Wednesday 20 March 2013

March 2013

March 14th 2013
Extracts from the Sound Diary:


Turning the soil below an airoplane sky full of crisscross cirrus.
Glinting sunny starlings bunch and stretch, pour over the hedges, lengthily as a snake; hunting the fields where the grass is at its shortest, beaded yesterday with hail, today bloomed with fawn stalks. They are spreading  fertilizer at Tir Glyn.

Dunnocks are singing silvery in the quiet hedge.
Robin sings a drier phrase, hesitating to throw himself headlong into the freezethawsundarkhurtlingair.

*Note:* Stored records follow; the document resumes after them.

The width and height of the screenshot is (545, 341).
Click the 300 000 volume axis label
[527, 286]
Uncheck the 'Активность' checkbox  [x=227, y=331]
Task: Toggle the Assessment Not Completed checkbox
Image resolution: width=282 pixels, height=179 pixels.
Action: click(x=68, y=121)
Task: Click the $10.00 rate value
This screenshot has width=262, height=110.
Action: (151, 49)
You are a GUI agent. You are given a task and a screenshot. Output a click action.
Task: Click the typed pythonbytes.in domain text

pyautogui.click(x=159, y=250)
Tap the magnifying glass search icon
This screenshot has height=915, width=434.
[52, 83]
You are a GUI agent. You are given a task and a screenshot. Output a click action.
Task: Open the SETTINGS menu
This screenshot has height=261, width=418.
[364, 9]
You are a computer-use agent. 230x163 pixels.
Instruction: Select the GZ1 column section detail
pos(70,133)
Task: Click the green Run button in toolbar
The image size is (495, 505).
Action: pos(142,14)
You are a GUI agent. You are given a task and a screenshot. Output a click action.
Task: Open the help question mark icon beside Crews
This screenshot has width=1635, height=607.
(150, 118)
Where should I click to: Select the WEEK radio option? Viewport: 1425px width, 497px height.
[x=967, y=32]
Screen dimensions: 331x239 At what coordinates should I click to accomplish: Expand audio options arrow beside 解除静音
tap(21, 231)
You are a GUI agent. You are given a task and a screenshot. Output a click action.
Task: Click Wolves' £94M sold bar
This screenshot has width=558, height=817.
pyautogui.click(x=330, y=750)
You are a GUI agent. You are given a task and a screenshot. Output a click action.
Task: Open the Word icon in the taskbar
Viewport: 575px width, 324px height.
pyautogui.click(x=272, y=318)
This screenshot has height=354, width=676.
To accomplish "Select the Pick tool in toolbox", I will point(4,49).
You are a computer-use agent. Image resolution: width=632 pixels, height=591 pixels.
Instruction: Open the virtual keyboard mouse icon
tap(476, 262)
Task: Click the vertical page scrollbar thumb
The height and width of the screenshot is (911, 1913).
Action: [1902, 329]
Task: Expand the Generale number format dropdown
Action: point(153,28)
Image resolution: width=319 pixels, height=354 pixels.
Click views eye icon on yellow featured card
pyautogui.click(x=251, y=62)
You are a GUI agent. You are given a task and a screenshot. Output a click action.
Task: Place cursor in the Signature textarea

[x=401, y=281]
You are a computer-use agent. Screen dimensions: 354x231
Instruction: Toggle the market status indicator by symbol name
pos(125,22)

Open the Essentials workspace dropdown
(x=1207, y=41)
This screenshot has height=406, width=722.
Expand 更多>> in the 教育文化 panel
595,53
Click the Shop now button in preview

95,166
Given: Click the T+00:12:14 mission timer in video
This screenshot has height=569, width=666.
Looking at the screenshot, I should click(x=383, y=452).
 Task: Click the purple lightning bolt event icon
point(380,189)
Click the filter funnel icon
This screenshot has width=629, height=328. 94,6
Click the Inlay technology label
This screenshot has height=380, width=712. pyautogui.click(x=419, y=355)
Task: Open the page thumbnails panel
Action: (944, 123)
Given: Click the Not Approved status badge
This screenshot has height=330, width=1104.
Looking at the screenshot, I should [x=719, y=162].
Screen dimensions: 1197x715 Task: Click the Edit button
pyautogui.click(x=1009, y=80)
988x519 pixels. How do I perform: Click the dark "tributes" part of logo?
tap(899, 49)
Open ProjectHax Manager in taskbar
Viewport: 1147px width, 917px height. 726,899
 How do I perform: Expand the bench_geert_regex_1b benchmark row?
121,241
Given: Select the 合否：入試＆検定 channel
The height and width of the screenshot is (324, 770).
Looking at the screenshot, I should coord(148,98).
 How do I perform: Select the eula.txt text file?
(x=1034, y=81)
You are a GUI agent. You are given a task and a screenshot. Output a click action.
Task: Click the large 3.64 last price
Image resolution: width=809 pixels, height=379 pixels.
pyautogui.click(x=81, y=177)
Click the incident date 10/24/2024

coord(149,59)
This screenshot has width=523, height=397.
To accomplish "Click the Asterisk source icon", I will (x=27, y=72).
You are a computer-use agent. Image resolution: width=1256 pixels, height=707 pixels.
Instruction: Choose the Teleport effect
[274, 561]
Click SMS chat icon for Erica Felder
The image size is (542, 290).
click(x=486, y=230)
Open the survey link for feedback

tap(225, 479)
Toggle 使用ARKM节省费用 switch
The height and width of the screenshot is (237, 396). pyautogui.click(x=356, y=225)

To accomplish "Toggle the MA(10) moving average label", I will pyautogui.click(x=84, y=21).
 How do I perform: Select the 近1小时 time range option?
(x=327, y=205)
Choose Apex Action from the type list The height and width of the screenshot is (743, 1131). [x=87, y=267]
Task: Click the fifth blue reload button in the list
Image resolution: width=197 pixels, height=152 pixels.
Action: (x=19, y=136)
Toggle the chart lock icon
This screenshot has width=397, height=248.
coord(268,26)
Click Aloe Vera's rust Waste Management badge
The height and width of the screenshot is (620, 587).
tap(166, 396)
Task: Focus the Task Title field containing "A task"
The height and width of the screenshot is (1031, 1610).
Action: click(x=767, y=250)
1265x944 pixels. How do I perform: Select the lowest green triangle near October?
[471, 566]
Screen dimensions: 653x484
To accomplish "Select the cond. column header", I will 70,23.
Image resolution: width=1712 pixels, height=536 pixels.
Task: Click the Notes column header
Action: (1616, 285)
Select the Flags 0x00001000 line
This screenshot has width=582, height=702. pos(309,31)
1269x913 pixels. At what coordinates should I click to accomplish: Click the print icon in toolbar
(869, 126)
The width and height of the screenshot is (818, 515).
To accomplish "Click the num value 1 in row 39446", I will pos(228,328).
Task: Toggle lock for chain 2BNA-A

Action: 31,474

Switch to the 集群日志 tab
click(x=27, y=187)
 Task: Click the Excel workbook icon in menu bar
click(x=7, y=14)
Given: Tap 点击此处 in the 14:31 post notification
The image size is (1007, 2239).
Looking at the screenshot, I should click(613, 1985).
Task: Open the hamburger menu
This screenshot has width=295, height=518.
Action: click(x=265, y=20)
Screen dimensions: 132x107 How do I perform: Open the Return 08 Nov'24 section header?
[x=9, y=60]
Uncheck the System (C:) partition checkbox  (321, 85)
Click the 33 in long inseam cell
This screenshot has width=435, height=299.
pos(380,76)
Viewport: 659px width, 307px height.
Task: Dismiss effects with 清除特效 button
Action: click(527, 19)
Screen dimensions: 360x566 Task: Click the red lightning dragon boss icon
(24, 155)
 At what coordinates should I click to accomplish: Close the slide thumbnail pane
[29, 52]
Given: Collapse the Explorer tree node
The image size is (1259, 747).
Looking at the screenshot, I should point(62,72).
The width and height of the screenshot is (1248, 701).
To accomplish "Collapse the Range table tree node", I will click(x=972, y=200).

Cattle mooing in metal sheds.
Speckly oval flinging to and fro flock of starlings, clotting for a while on wires;
shaking out, gently falling on the turf. Stippled green waves send up magpies
rout crows. Stippled green blue green egg of birds, rug of birds, snake of birds off they rush to a new field, rise glinting, drift, settle.




March 13th
In Pwllheli for Rob's schools concert.


At dusk on the freshwater side of the Cob, a Water Rail  fossicking at the base of reeds. Stripey Snipe got up, and the rail slunk among the stems.

March 15th


In Pwllheli again, this time with Gwyd- we got into the office of the Sofa Seller, with a beautiful view of the sluice, where a Great Created Grebe dived. Do they breathe out as they hunt, the trace of bubbles would suggest steady exhaling. Or is it the air trapped in feathers?

March 18th
With Jan, looking for Wheatears on Bychestyn. There was at least one Skylark singing, Meadow Pipits parachuting, but no Wheatears.
We watched first one Peregrine, on the cairn on Pen Y Cil, then a smaller bird low down on the Parwyd, presumably the male. As we admired his dark blue-grey back and solid black helmet in which his yellow cere seemed prominent,a flutter nearby made him, and us, aware of a Black Redstart , which flew and bounced and quivered from crag to crag.

March 20th
First day of Spring, sunny after a dull start, and a bitter East wind.
On my way back from the village with milk, was glad to be on my bicycle, not least because I was able to hear, in the hedge at the top of Porth track, the first Chiffchaff I have seen this year. Mum says a number were seen on the south Cornwall coast last week. The hen Chaffinches (possibly the cocks too) make a "wheep" call similar to Chiffchaff, but the reedier sound of today's bird is distinct. Lots of wing-flipping, which helps to distinguish it from Willow W.

A lizard with the end of its tail missing, basking on the bank along the track to the house.